Siccanin and atpenin A are fungal metabolites obtained from the natural products library of the Kitasato Institute for Life Sciences. Rotenone and antimycin A were purchased from MP Biomedicals, LLC, Illkirch, France and Sigma-Aldrich, St. Louis, MO, USA, respectively. Cyflumetofen was gifted from Dr. Ikemi of Otsuka Chemical Co., Ltd. Pesticides except for cyflumetofen were purchased from Wako Pure Chemical Industries, Ltd., Osaka, Japan.
3.2. Analysis of Aflatoxin
After three days of incubation, the NRRL 2999 culture broth of each well was centrifuged to obtain the mycelia and the culture supernatant. The mycelia were washed with 1 mL of distilled water two times and collected by centrifugation in a 1.5 mL microtube. After freeze-drying the mycelia, the mycelial weight was calculated by subtracting the weight of an empty 1.5 mL microtube from the total weight.

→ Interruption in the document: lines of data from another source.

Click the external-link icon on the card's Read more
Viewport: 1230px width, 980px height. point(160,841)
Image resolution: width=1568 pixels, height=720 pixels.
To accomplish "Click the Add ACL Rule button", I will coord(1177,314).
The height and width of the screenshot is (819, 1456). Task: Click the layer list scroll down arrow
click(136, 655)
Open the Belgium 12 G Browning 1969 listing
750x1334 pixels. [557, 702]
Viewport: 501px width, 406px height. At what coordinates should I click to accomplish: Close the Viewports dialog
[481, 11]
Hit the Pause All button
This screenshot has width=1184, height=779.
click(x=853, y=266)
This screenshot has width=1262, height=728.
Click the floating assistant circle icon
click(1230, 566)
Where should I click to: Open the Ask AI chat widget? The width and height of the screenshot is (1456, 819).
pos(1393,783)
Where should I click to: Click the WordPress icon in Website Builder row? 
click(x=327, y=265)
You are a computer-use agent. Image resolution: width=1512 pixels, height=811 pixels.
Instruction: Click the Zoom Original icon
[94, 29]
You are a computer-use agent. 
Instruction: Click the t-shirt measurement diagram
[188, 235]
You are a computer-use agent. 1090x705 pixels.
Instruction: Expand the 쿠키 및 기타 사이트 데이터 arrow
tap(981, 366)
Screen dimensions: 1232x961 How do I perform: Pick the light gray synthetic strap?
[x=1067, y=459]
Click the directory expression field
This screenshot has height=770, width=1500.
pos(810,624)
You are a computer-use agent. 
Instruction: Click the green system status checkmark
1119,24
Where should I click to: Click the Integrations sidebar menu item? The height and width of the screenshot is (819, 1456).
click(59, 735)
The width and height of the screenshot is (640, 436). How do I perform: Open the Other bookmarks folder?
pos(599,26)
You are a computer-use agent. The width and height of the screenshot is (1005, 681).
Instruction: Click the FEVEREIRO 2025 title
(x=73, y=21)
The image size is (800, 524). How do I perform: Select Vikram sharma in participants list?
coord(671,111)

Aflatoxins B1 and G1 in the culture supernatant were analyzed in the following manner. The supernatant (0.7 mL) was extracted with 200 µL of chloroform, and the chloroform solution was distilled off by air-drying. The remaining residue was dissolved in 0.1 mL of a 90% aqueous acetonitrile solution. The dissolved mixture was subjected to reverse-phase HPLC on a 250 mm × 4.6 mm i.d. Capcell pak C18 UG120 column by an isocratic elution of acetonitrile:methanol:water (10:30:60) over 20 min at a flow rate of 1.0 mL with detection at 365 nm to quantify aflatoxins B1 (retention time: 8.3 min) and G1 (retention time: 11.1 min).
3.3. Data Analysis
The NRRL 2999 strain was cultured in PD liquid medium in a well of microplate, with or without a sample, at 27.5 °C for three days. Amounts of aflatoxins B1 and G1 in the culture supernatant and mycelial weight were measured according to the methods mentioned above. This experiment was repeated four or five times (n = 4–5). The aflatoxin amounts and mycelial weight of each well were normalized to those of control well. The normalized values were used for statistical analysis. Data are presented as the mean ± SE. Differences between groups were assessed by Dunnett’s test.
The results obtained in this study indicate that respiration inhibitors can control aflatoxin production, and a microbe that produces a respiration inhibitor, such as antimycin A, has the potential to be a bio-control agent. There are a number of commonly used synthetic pesticides that exhibit respiration inhibitory activity, including those used in this study. This study suggests that those pesticides may be also useful as aflatoxin control agents.
The Programme for the Promotion of Basic and Applied Researches for Innovations in Bio-oriented Industry supported this study. We thank Hiroyuki Osada and Tamio Saito of RIKEN for kindly supplying their natural product library (NPDepo); Ken Umetsu and Naoki Ikemi of Otsuka Chemical Co., Ltd. for helpful discussions and their generous gift of cyflumetofen; and Nobuo Takakusa of Nippon Soda Co., Ltd., Kurin Iimura and Toshiyoshi Yamamoto for helpful discussions.
Conflicts of Interest
The authors declare no conflict of interest.